ADRs should be stored within each software project repo
Create a separate repo for crosscutting ADRs
Track ADRs in the backlog
Create ADRs for significant design decisions
The ADR markdown template itself is just as simple, having free-form text and a few paragraph sections. Here’s an example (click to expand):
ADR 005: Use a CQRS Pattern
ADR 005: Use a CQRS Pattern
We have a microservice architecture with several REST services that would need to read and write data.
Sometimes it’s difficult to design those services to do both tasks efficiently.
In the Farmacy Food system, the design of writes (commands) is primarily concerned with the integrity of data and business rules,
whereas the design of reads (queries) has performance (response time) as a key requirement.

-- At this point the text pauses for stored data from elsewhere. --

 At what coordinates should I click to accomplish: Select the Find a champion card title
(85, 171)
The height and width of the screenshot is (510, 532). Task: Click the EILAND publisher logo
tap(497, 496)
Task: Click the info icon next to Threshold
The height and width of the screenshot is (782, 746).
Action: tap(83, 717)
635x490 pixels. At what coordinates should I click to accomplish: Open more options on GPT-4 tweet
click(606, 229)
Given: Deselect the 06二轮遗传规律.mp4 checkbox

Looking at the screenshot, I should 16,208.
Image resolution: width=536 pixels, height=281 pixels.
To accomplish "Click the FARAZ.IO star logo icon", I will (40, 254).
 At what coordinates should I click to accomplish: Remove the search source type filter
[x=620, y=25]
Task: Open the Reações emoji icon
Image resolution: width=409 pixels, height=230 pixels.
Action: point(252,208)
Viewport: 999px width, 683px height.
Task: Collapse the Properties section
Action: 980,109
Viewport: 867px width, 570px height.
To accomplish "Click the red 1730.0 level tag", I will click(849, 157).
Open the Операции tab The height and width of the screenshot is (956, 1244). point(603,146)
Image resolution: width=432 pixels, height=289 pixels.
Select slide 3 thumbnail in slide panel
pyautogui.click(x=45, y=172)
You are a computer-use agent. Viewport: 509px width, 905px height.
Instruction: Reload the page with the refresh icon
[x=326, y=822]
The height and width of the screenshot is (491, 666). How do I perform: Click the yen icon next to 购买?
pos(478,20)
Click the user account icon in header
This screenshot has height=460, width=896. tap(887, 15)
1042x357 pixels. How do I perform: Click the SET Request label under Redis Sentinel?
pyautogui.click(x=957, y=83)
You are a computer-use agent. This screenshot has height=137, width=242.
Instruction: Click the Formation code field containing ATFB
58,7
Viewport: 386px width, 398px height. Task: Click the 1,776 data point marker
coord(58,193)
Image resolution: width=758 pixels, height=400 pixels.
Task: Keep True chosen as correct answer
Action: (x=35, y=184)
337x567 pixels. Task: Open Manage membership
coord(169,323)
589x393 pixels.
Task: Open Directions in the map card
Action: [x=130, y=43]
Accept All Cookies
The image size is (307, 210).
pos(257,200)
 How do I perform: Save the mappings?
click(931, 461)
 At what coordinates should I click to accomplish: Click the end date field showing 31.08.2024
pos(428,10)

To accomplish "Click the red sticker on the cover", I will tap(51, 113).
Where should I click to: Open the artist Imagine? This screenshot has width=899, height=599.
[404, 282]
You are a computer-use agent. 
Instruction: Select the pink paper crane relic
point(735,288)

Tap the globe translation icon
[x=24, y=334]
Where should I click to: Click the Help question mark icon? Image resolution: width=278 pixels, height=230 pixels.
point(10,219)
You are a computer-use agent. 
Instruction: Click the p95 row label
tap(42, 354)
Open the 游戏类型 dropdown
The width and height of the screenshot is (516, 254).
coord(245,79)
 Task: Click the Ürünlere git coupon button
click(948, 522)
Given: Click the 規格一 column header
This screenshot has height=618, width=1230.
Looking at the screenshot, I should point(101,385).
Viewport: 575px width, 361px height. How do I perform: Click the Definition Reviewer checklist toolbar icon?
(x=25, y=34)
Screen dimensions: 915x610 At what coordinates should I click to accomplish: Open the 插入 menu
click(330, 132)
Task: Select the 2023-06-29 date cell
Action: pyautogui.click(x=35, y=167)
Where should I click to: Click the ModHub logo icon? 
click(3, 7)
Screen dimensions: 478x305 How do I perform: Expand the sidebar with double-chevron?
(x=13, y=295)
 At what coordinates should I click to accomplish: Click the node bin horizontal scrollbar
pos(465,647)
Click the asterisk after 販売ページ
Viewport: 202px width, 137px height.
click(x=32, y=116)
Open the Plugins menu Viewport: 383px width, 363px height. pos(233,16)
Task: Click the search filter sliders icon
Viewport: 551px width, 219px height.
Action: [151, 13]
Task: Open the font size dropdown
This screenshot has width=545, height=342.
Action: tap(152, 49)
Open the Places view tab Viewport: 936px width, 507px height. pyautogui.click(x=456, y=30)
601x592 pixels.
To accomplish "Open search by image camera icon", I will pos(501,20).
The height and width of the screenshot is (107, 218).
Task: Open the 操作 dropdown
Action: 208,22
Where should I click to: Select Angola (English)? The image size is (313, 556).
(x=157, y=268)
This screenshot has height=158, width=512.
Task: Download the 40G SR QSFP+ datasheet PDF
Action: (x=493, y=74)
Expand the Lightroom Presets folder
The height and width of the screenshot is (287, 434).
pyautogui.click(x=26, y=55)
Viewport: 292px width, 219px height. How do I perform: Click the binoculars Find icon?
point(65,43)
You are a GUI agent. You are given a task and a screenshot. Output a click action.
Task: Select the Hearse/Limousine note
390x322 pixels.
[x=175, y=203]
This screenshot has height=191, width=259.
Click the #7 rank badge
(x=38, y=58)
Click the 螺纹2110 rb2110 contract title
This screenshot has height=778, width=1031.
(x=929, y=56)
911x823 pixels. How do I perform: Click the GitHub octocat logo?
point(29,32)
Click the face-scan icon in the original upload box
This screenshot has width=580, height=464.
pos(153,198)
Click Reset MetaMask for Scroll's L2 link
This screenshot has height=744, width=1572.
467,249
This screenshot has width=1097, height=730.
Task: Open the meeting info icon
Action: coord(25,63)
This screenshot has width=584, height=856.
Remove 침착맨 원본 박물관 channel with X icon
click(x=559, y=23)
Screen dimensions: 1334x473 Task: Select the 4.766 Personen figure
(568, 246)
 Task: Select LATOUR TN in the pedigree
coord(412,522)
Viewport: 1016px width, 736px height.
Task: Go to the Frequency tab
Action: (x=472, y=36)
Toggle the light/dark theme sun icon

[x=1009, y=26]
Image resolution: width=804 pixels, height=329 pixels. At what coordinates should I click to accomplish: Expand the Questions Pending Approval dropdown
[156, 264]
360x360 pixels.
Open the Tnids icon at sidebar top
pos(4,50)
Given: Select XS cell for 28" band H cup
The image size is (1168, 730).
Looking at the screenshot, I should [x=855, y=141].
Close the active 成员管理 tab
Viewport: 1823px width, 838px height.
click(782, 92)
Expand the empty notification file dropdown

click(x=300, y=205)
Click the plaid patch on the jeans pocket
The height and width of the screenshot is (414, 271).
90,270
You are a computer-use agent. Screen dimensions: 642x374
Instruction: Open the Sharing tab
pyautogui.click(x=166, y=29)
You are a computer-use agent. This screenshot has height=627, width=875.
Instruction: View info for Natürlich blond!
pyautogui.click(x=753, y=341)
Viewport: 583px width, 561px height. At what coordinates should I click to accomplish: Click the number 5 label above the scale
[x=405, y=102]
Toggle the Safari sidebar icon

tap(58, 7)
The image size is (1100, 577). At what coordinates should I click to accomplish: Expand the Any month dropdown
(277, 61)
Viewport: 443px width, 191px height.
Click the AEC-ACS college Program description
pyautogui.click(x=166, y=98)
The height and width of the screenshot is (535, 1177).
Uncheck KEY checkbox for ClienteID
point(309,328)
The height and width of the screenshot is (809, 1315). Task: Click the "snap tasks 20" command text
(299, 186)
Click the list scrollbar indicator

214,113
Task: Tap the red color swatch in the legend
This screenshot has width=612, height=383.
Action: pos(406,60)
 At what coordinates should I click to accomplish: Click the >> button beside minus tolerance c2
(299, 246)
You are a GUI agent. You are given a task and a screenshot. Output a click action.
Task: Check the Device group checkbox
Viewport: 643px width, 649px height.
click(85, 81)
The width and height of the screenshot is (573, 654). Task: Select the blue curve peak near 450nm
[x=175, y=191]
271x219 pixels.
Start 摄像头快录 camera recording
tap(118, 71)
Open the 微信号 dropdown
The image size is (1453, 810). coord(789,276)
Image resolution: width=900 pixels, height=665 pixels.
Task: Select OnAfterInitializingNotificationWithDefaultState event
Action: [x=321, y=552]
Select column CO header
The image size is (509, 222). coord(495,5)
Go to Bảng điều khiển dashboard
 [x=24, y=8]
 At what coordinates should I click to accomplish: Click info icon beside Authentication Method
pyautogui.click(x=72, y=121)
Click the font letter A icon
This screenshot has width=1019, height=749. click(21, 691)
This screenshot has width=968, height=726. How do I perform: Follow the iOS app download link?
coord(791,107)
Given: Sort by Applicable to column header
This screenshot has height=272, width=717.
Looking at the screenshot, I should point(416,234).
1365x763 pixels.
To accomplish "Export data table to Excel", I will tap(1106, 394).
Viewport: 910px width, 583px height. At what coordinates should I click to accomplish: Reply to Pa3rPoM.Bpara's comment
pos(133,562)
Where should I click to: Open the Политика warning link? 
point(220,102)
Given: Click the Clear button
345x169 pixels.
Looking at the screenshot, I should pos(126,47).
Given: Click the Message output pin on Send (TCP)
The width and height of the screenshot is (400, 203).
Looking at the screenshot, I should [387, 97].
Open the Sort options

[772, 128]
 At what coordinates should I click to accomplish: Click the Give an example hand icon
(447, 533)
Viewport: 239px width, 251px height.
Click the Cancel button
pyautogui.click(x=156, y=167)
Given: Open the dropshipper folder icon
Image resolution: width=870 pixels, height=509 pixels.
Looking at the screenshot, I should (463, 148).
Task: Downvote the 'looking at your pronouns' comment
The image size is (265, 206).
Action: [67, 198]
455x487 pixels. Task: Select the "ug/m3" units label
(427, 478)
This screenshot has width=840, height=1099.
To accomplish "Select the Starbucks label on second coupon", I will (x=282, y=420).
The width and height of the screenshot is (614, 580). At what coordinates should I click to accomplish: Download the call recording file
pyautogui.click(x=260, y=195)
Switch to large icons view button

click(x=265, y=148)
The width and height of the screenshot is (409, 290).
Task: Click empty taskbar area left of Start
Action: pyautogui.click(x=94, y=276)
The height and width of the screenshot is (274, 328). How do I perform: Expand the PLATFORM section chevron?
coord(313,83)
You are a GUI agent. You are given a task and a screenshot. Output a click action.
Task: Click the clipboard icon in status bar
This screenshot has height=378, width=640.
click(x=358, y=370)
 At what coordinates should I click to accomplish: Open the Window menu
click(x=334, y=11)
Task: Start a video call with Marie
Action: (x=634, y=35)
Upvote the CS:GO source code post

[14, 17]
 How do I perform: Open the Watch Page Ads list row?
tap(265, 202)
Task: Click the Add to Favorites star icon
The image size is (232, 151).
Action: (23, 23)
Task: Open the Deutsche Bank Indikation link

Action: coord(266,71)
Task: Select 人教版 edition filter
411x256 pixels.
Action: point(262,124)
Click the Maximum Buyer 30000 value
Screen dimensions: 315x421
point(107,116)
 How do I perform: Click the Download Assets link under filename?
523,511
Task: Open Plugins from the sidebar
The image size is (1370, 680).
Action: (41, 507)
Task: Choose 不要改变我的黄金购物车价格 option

We will use the CQRS pattern applied to microservices with this design:
an independently deployed service takes care queries. It reads data from a query view that is optimized for data reads.
(“Optimized” means using DB technologies and techniques that favor performance, such as: NoSQL, denormalized view, memory cache, sharding, replication.)
an independently deployed service takes care of commands. It may be a REST service that gets POST commands or a reactive service
that subscribes to a pub-sub topic and gets messages that updates the primary database for the scope of that service.
a batch component (example: K8S cron job or logic activated by database-triggered events) synchronizes the data between
the primary database and the query views. The frequency of data synchronization varies–it can be trigger-based,
every 5 minutes, every hour, …, once a day, etc.
In our design, we have used CQRS for:
We expect that the app will issue far more query requests than commands. For example, the inventory is checked in many customer
operations, such as looking at a catalog meal item.
The CQRS pattern is used to address performance (response time)
requirements on queries.
The CQRS pattern uses data replication for query views and hence eventual consistency. Therefore, query services may
operate on stale data (during the interval between data synchronization from primary db and query view).
Need to monitor data synchronization tasks, with notification and proper action in case of failure.
Only a bit more elaborate template is MADR, or Markdown Any Decision Records. It comes in a long and short form, listing options and where the long form indicates per option what is good and what is bad. MADR has several tools available for management (both for the CLI and a GH integration to make ADR management easier).